* Excerpt provided:
○ ○ ○ ○ ○ ○ ○
Abstract: |
This study presents a rigorous mathematical approach to the optimization of
round and betting policies in Blackjack, using Markov Decision Processes (MDP)
and Expected Utility Theory. The analysis considers a direct confrontation
between a player and the dealer, simplifying the dynamics of the game. The
objective is to develop optimal strategies that maximize expected utility for
risk profiles defined by constant (CRRA) and absolute (CARA) aversion utility
functions. Dynamic programming algorithms are implemented to estimate optimal
gambling and betting policies with different levels of complexity. The
evaluation is performed through simulations, analyzing histograms of final
returns. The results indicate that the advantage of applying optimized round
policies over the "basic strategy" is slight, highlighting the efficiency of
the last one. In addition, betting strategies based on the exact composition
of the deck slightly outperform the Hi-Lo counting system, showing its
effectiveness. The optimized strategies include versions suitable for mental
use in physical environments and more complex ones requiring computational
processing. Although the computed strategies approximate the theoretical
optimal performance, this study is limited to a specific configuration of
rules. As a future challenge, it is proposed to explore strategies under other
game configurations, considering additional players or deeper penetration of
the deck, which could pose new technical challenges. |
○ ○ ○ ○ ○ ○ ○
* Data excerpt:
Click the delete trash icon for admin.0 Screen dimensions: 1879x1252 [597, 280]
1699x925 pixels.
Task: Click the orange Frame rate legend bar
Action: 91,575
○ ○ ○ ○ ○ ○ ○
* Written task: Condense the paragraph of the abstract that begins "This study presents a rigorous mathematical approach" into a shorter version that keeps its main facts. The listing has no connection to the abstract.

* Task response: Using Markov Decision Processes and Expected Utility Theory, the study optimizes Blackjack round and betting policies for a single player against the dealer. It seeks strategies that maximize expected utility under CRRA and CARA risk profiles. Dynamic programming algorithms estimate these policies at several levels of complexity, and simulations evaluate them through histograms of final returns. Optimized round policies beat the basic strategy only slightly, which shows the basic strategy's efficiency. Betting based on exact deck composition slightly outperforms Hi-Lo counting, which shows that Hi-Lo is effective. Some strategies are simple enough to use mentally at a physical table, while others need a computer. The results approach theoretical optimal performance but cover only one rule configuration. Future work could test other configurations, such as more players or deeper deck penetration.